Auch Sergei Prokofjew war 1918 (mit 27 Jahren) ins Exil gegangen; Konzertreisen als Dirigent und Pianist führten ihn aber bald wieder in die Heimat zurück, und 1936 ließ er sich endgültig wieder in der Sowjetunion nieder. In seiner Musik zu Sergei Eisensteins Historienfilm „Alexander Newski“ von 1938 stellt er sich ganz in den Dienst der Darstellung. Der Film schildert, wie der junge Herrscher Alexander Jaroslwitsch Newski (ca. 1220-1263) aus dem damaligen zentralrussischen Großfürstentum Wladimir der Stadt Nowgorod gegen ein Heer von Kreuzrittern des Deutschen Ordens und des Schwertbrüderordens zur Hilfe kommt, nachdem er bereits erfolgreich ein schwedisches Invasionsheer an der Newa zurückgeschlagen hat. (Daher der Beiname „Newski“.) Russland ist damals schon durch die Invasion der Mongolen (1237-1240) geschwächt. 1242 gewinnen die Nowgoroder unter Newskis Führung die Entscheidungsschlacht auf dem Eis des zugefrorenen Peipussees. Dank erfolgreicher Abwehr der Invasoren gilt Newski als russischer Nationalheld und Heiliger der russisch-orthodoxen Kirche. Eisensteins Film stellte sichtbare (a-historische) Analogien zwischen den Kreuzrittern und dem nationalsozialistischen Deutschland her. Nach dem deutsch-sowjetischen Nichtangriffspakt 1939 verschwand der Film erst einmal aus den Kinos; nach dessen Bruch durch Hitler 1941 eignete er sich aber um so besser für die antideutsche Propaganda. Die Filmmusik wurde im Rundfunk gespielt und zum Teil in das Gesangsrepertoire der Roten Armee übernommen. Prokofjiew selbst hatte in der Zwischenzeit eine Konzertfassung hergestellt und die 21 Episoden des Films zu sieben Sätzen zu einer „Kantate für Mezzosopran, Chor und Orchester op. 78“ unter dem beibehaltenen Titel „Alexander Newski“ umgearbeitet.

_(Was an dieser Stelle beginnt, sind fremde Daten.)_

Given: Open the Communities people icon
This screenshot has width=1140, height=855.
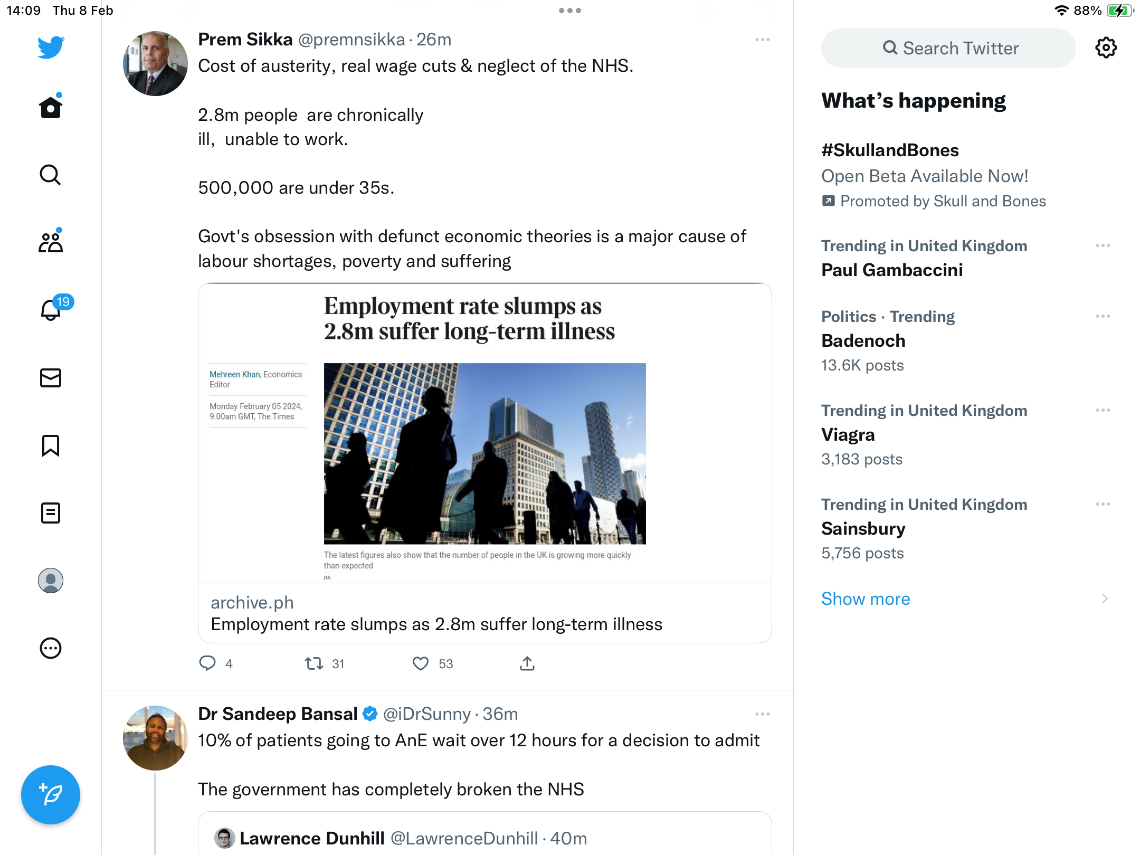Looking at the screenshot, I should [51, 241].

Die Aufführung der Kantate bot neben einem aufschlussreichen Blick in die russische Geschichte und Erinnerungskultur nicht nur ein Wiedersehen mit der Mezzosopranistin Sanja Anastasia, die 2011 – 2013 als Ensemblemitglied am Mainzer Staatstheater einen ausgezeichneten Eindruck hinterlassen hatte, sondern auch ein prägnantes Beispiel für eine hervorragend gemachte, wirkungsvolle Filmmusik. Der 1., rein instrumentale Satz schildert in unheilschwangeren Tönen das von den Mongolen verwüstete Russland. Im 2. Satz beschwört der Chor zunächst hymnisch in einer volksliedartigen Melodie den errungenen Sieg über die Schweden und ruft dann in martialischen Einwürfen zum Kampf gegen die Kreuzritter auf. Choralartiger Gesang beschreibt im 3. Satz die Gräueltaten der Kreuzritter, die durch scheidende und verzerrende Blechbläserpartien verdeutlicht werden. Auch eine „dies-irae“-artige Melodie klingt in Posaune und Tuba an. Der 4. Satz ruft zur Gegenwehr auf; ein gefühlvoller, fast sentimentaler Mittelteil mit Streicherbegleitung ist von aufpeitschendem Gesängen eingerahmt, deren Wirkung Bläser und Schlagwerk verstärken; auffällig sind hier rasante Solopassagen des Xylophons. Sägeartig knirschende Streicher markieren zu Beginn des 5. Satzes den zugefrorenen Peipus-See, und man fragt sich, ob der Komponist den Beginn des „Winters“ aus Antonio Vivaldis „Vier Jahreszeiten“ gekannt hat. (Die Vivaldi-Renaissance nahm erst in den 1930er Jahren ihren Anfang.) Es folgt ein rasantes, wildes  orchestrales  Schlachtengemälde, bei dem (pseudo-lateinischer) Choralgesang der Kreuzritter auf den Widerstand russischer Folkloregesänge trifft und ihnen schließlich unterliegt. Der vorletzte Satz widmet sich den Opfern: Eine Frau schreitet auf der Suche nach ihrem gefallenen  Geliebten über das leichenübersäte Schlachtfeld und beklagt die Toten. Dass Sanja Anastasia dabei tatsächlich langsam über die Bühne geht, hilft, sich diese wichtige Szene vorzustellen, bevor die Kantate mit einem gewaltigen Hymnus auf Alexander Newski schließt; dass der Frauenchor zwischendurch auch einmal leise singen darf, wirkt dabei als angenehmer Kontrast.